The data economy is fundamentally changing this and creating significant new opportunities for QSR  brands.  And it needs to.  The industry is under threat like never before.   New entrants are appearing all the time.  The booming coffee shop industry is increasingly entering their space by offering food, as are retailers anxious to encourage greater dwell time among their customers. The industry has an image problem as it is increasingly seen as a source of poor health in the population just at a time when food trends are heading towards a wider range of flavours, healthier options, locally sourced and crafted in an artisanal way.  QSR brands have responded strongly, launching new menu items, fresh store layouts and more intelligent, emotionally based advertising.  All of these are clearly important but the position of established players is under serious threat.  In 2014 McDonald’s’ annual net income dropped 15% to $4.7bn – one of the worst years in the company’s history.


So what can established brands do?  Of course they can reinvent themselves to adapt to changing market tastes; it can be a difficult balancing act to move quickly enough whilst at the same time not alienating the core customer base.  But one area where established brands need to focus on is the emerging data economy; when Uber are launching their own fast-food offer you know the time has come to more radically reinvent the QSR.  This is part of a broader move away towards a data mediated economy where ubiquitous technology is offering new opportunities for brands to reinvent their engagement with customers.  Here are a few ways in which this is starting to happen for the QSR category.


Mobile apps:  Starbucks’ app has shown the way in which mobile ordering and indeed payment has fundamentally changed customers’ relationship with the brand.  This is really table stakes for any QSR brand that wants to build an ongoing relationship with their customers; it is a fundamental building block on the road to ‘servitization’ where the proposition shifts from selling products to selling ‘product-service systems ‘.  For example, Subway’s app allows their customers to locate the nearest store, create their sandwich or salad and save their favorite orders.  Surely this fundamentally shifts the nature of the conversation.


Personalisation:  Once there is a way to engage with the customer more directly, it is possible to start allowing much greater personalisation of the offer.  Some QSR brands such as Chipotle Mexican Grill have always offered this in-store whilst others, such as McDonalds are rolling their TasteCrafted approach to personalising burgers.  But the real opportunity is when it comes to personalising promotions.  McDonalds for instance recently launched an  app featuring mobile-only offers and the option to favourite foods in order to personalise coupons.
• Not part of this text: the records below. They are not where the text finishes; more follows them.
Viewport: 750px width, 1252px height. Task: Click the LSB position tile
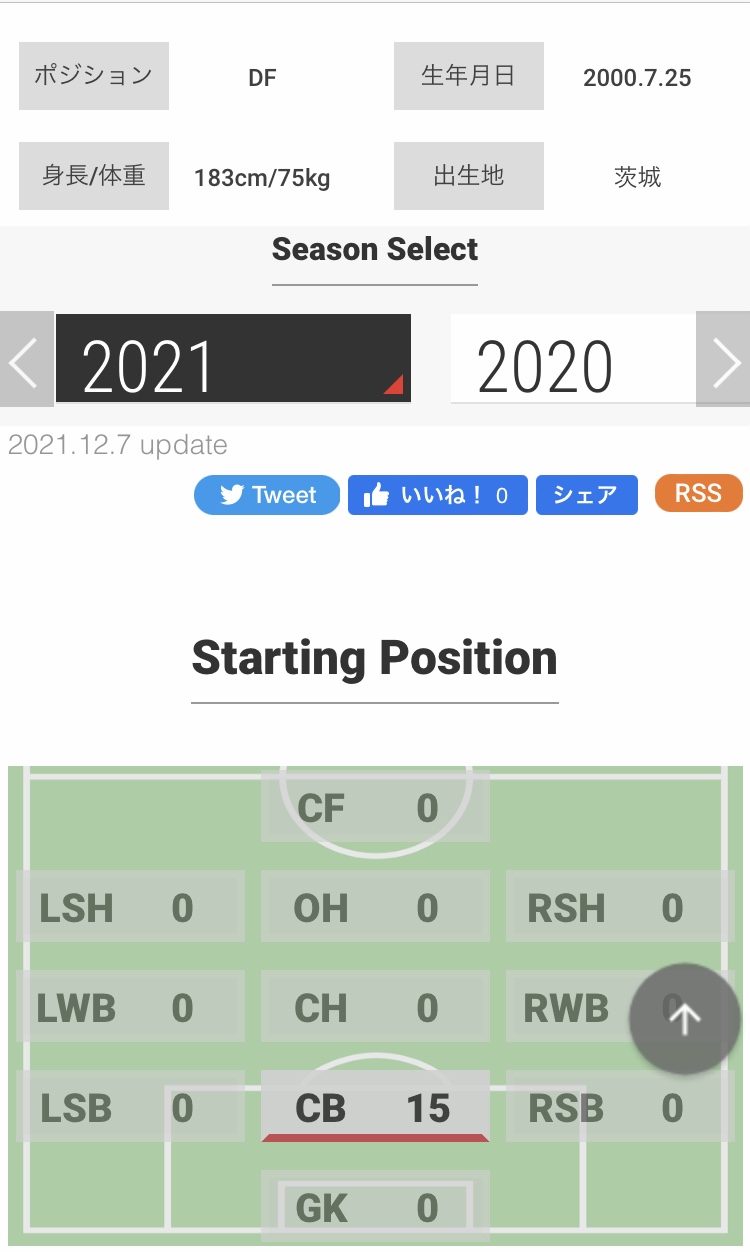[x=130, y=1107]
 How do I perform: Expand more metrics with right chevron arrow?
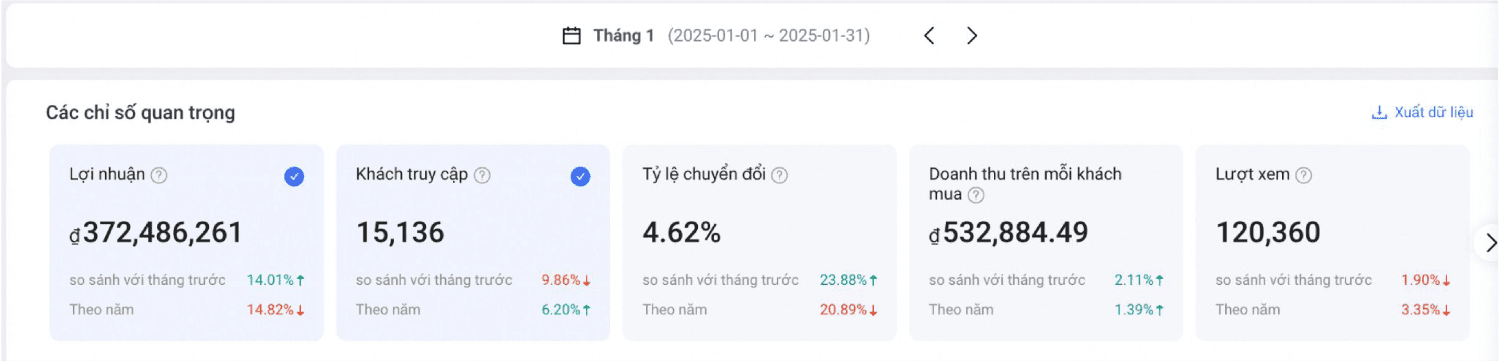(x=1490, y=243)
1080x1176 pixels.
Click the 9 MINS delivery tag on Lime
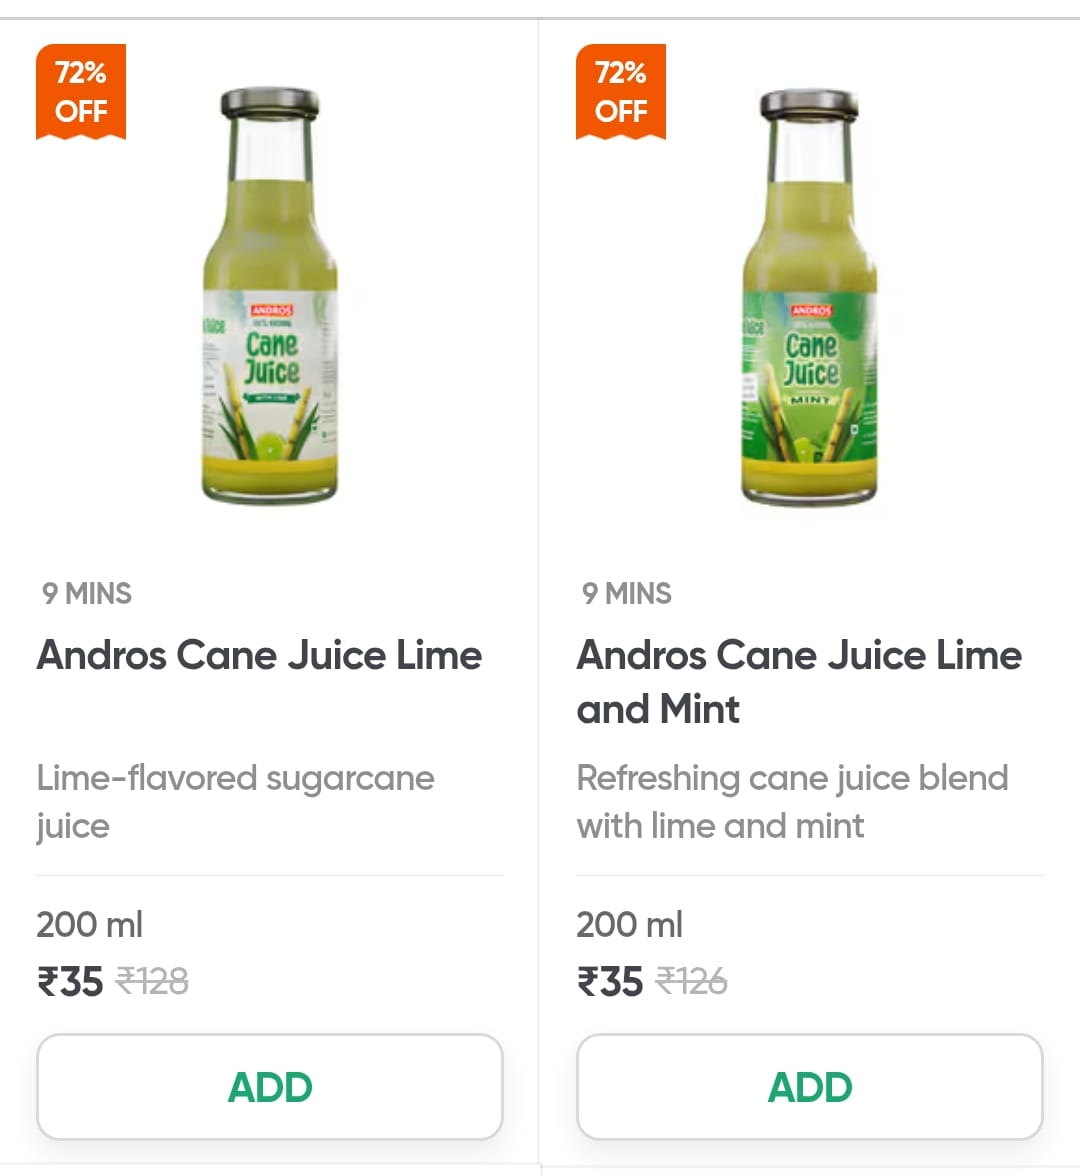coord(87,593)
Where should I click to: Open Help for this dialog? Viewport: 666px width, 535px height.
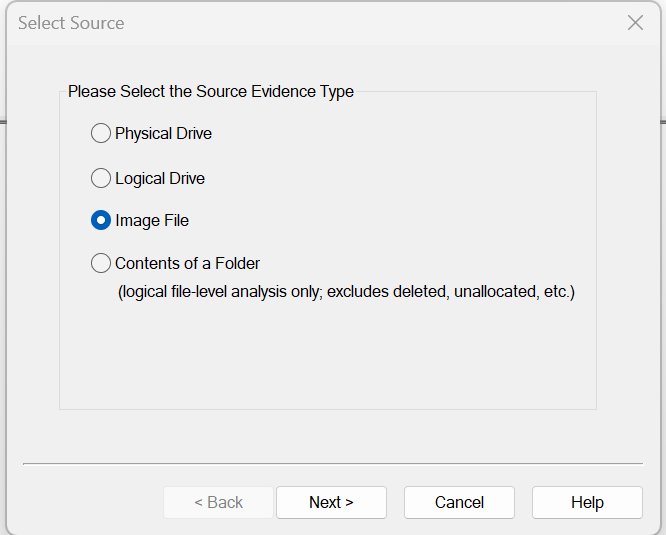pyautogui.click(x=587, y=502)
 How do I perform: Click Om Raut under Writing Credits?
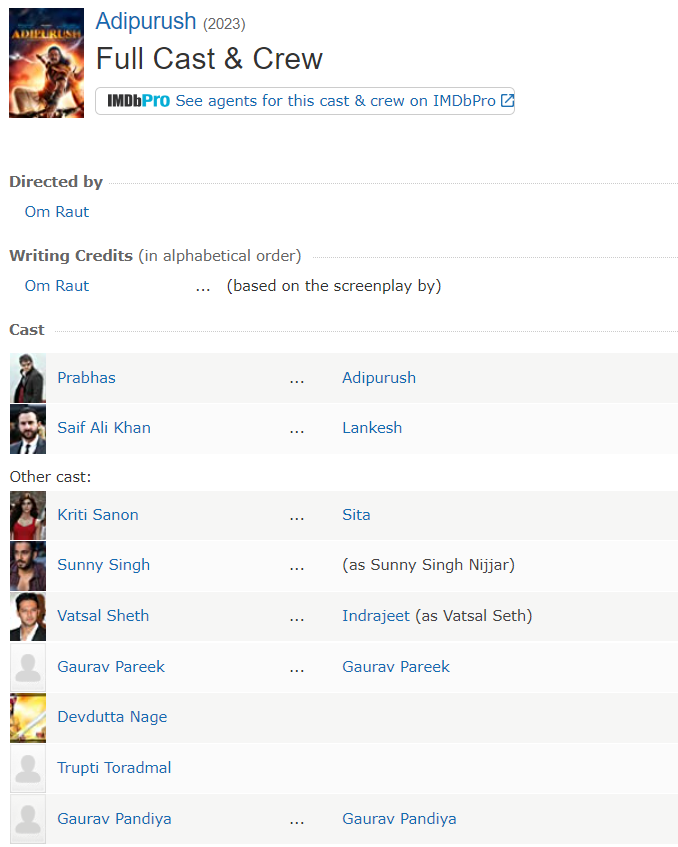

These can also be targeted based on factors such as the customer’s birthday, location and weather. Giving your customers what they want – indeed precisely what they want – is surely not only a great relationship build for brands but a great source of understanding of customer desires.
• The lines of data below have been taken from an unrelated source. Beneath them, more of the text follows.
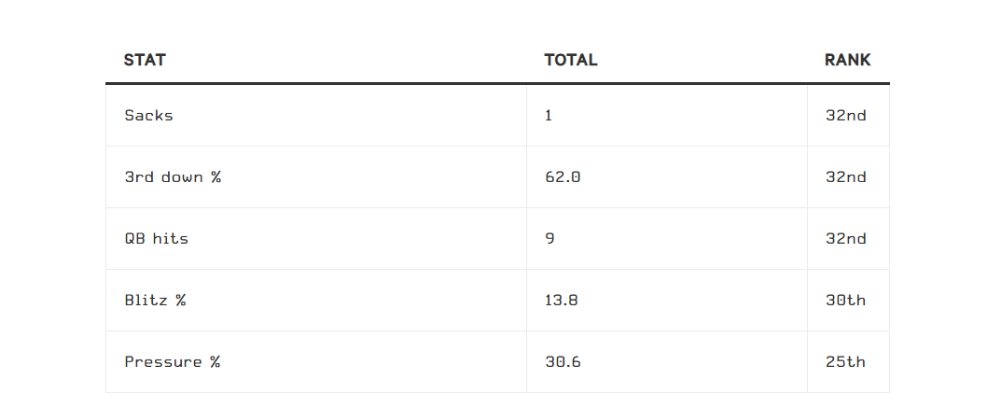The image size is (1000, 407).
Task: Select the Blitz % row label
Action: 155,300
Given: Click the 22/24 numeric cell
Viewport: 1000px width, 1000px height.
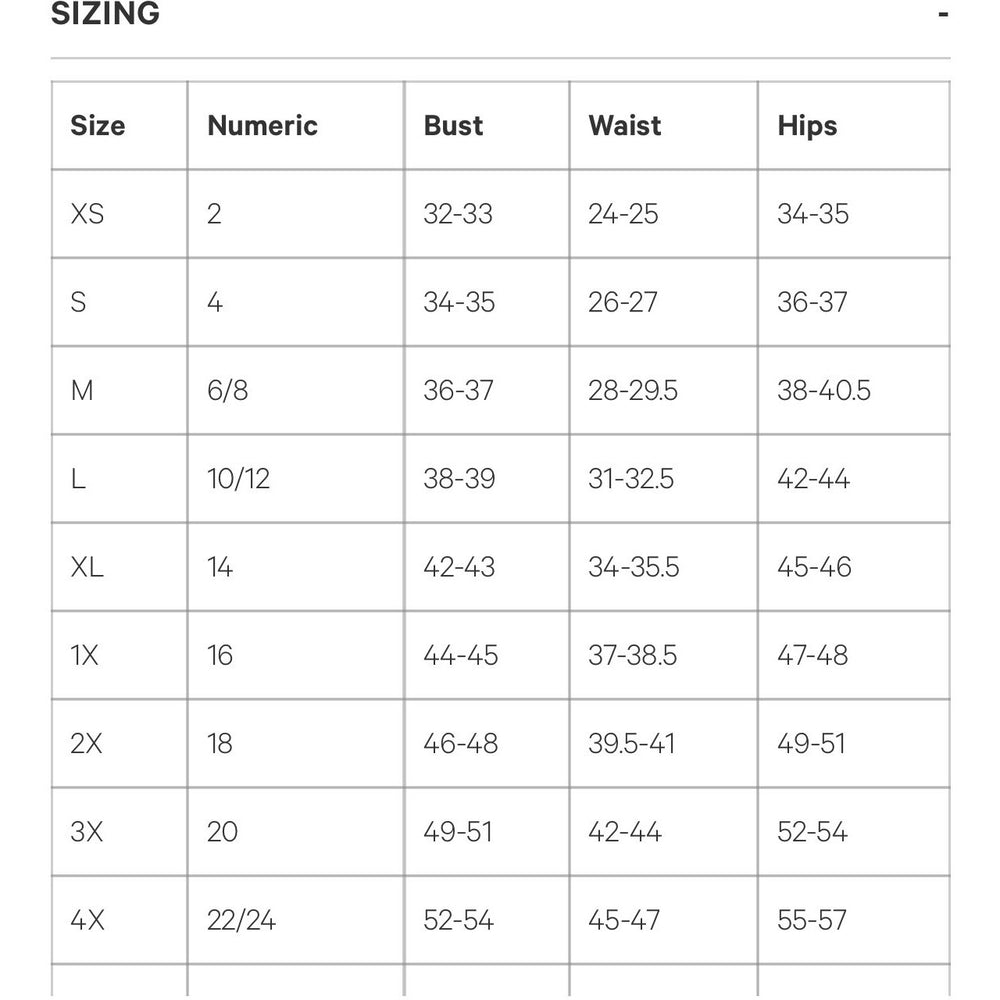Looking at the screenshot, I should (240, 920).
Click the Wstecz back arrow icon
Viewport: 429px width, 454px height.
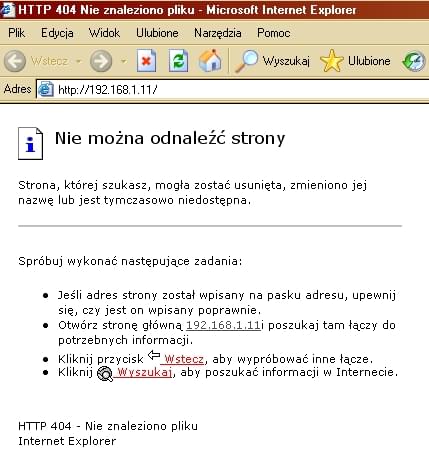coord(15,61)
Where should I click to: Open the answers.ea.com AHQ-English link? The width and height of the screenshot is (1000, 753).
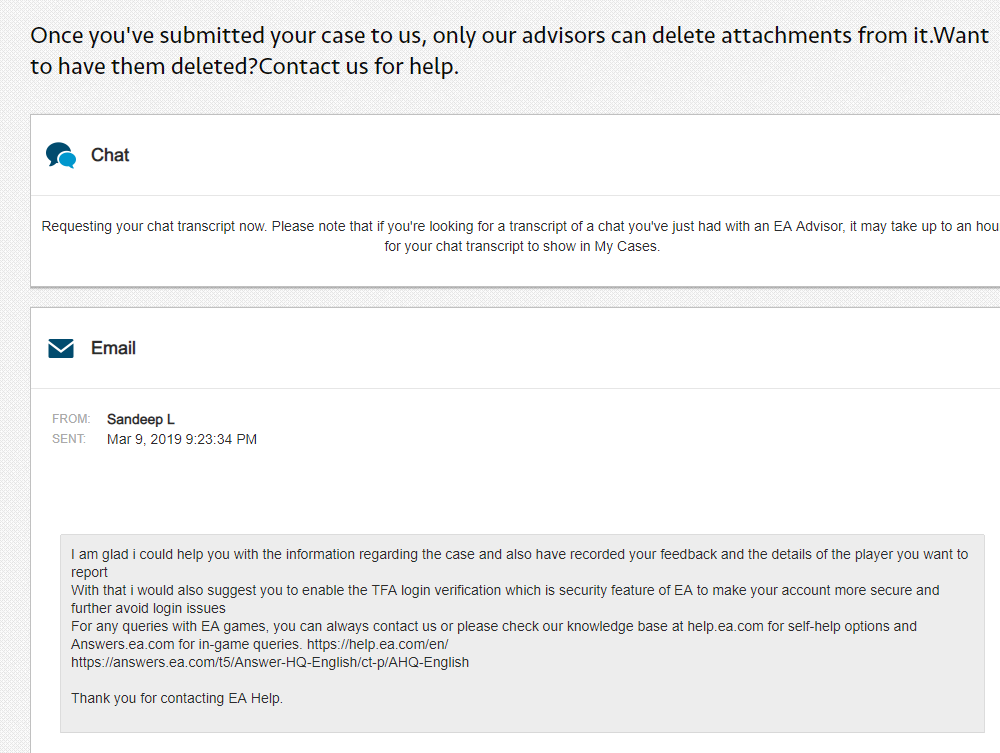pyautogui.click(x=270, y=662)
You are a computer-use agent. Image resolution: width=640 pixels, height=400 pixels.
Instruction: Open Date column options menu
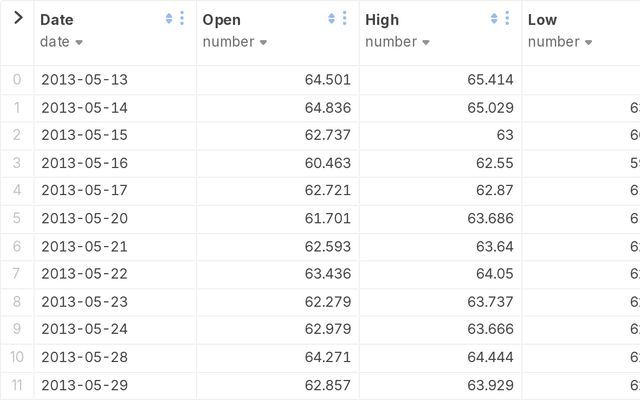(x=182, y=18)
Reward schemes:  Once tired emblems of a different era, reward schemes are enjoying a resurgence in popularity.  As digital becomes a much more flexible tool, able to respond in a much more intimate way to personal preferences and behaviours, they are a means of maintaining much more fluid and engaged relationship with customers.  Indeed, a recent survey reported the rather astonishing finding that loyalty-program members visit a restaurant 82 percent of the time because of the value of the reward.  Starbucks is perhaps the best example of a great loyalty scheme, with over 8 million active users.  The success looks due, in no small part, to the way it properly integrates the loyalty scheme with payment, in-store digital experiences  and their mobile app.  It is worth noting that Byron Sharp’s influential perspective here is that these sorts of schemes do not work – they simply cater to the already loyal.  The point is that the world has perhaps changed since he researched his book – he has a point but digital is looking like it might be a game changer.
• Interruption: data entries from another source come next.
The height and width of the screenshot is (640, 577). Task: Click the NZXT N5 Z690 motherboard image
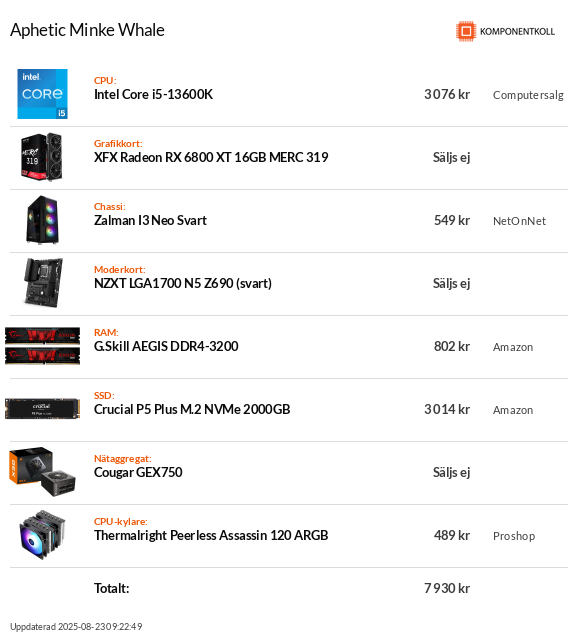click(42, 283)
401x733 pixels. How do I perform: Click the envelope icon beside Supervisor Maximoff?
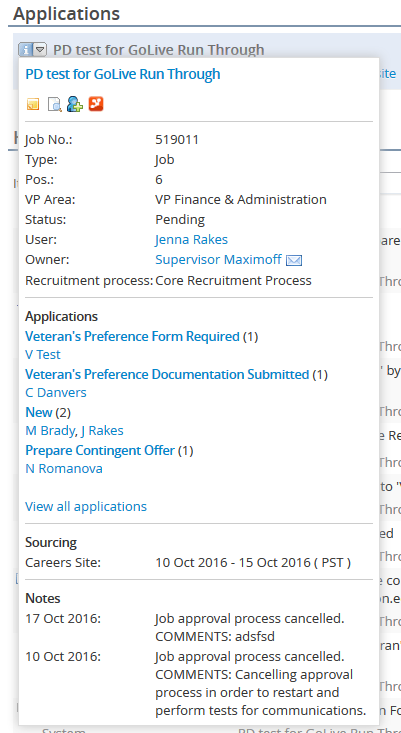[294, 260]
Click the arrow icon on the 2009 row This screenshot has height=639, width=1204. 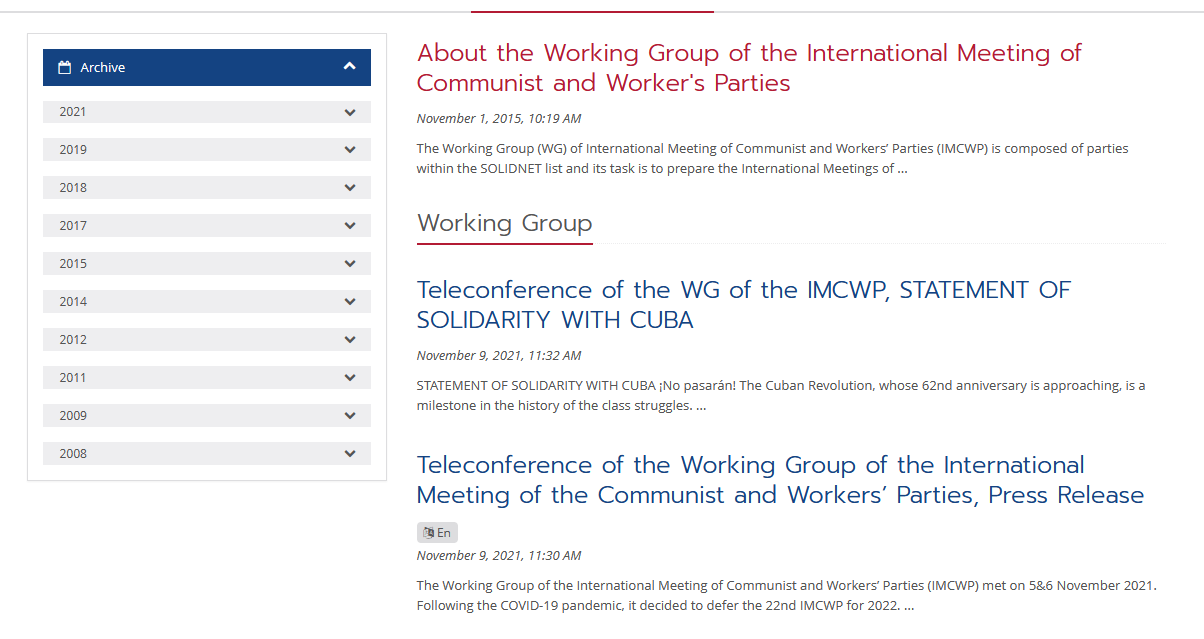(x=350, y=416)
Social:  Once customers are engaging with the brand digitally, it is a small step to encourage them to use social media – which has further potential to drive traffic and business to the brand.  A great example of this is Dominos ‘Pizza Legends’, an online portal that encourages their customers to design their own pizza using a selection of bases, sauces, and toppings. Each ‘Pizza Legend’ is used to create a short animated video that is shareable on Facebook and Twitter.


Transparency:  Last but by no means least, consumers are expecting a greater understanding of the provenance and sustainability of the food that they buy.  There is an increasing demand for information about the health and ethical implications of the food they consume.  KFC, for example, has responded to this by devoting a large amount of space on their website talking about nutritional value of their food through to responsible sourcing of their ingredients.  Digital channels are becoming important in giving increasingly vocal consumers easy access to this type of information, and indeed it provides QSR brands with an opportunity to engage in a meaningful way with their customers.


QSR brands can, if they choose, remain in the category of the market where transactions are anonymous and their relationships with consumers mediated purely by a combination of advertising, promotions and in-store experiences.  However, there is also potential for a richer and deeper engagement that allows brands to better understand their customer base and respond in ways that moves their brand along.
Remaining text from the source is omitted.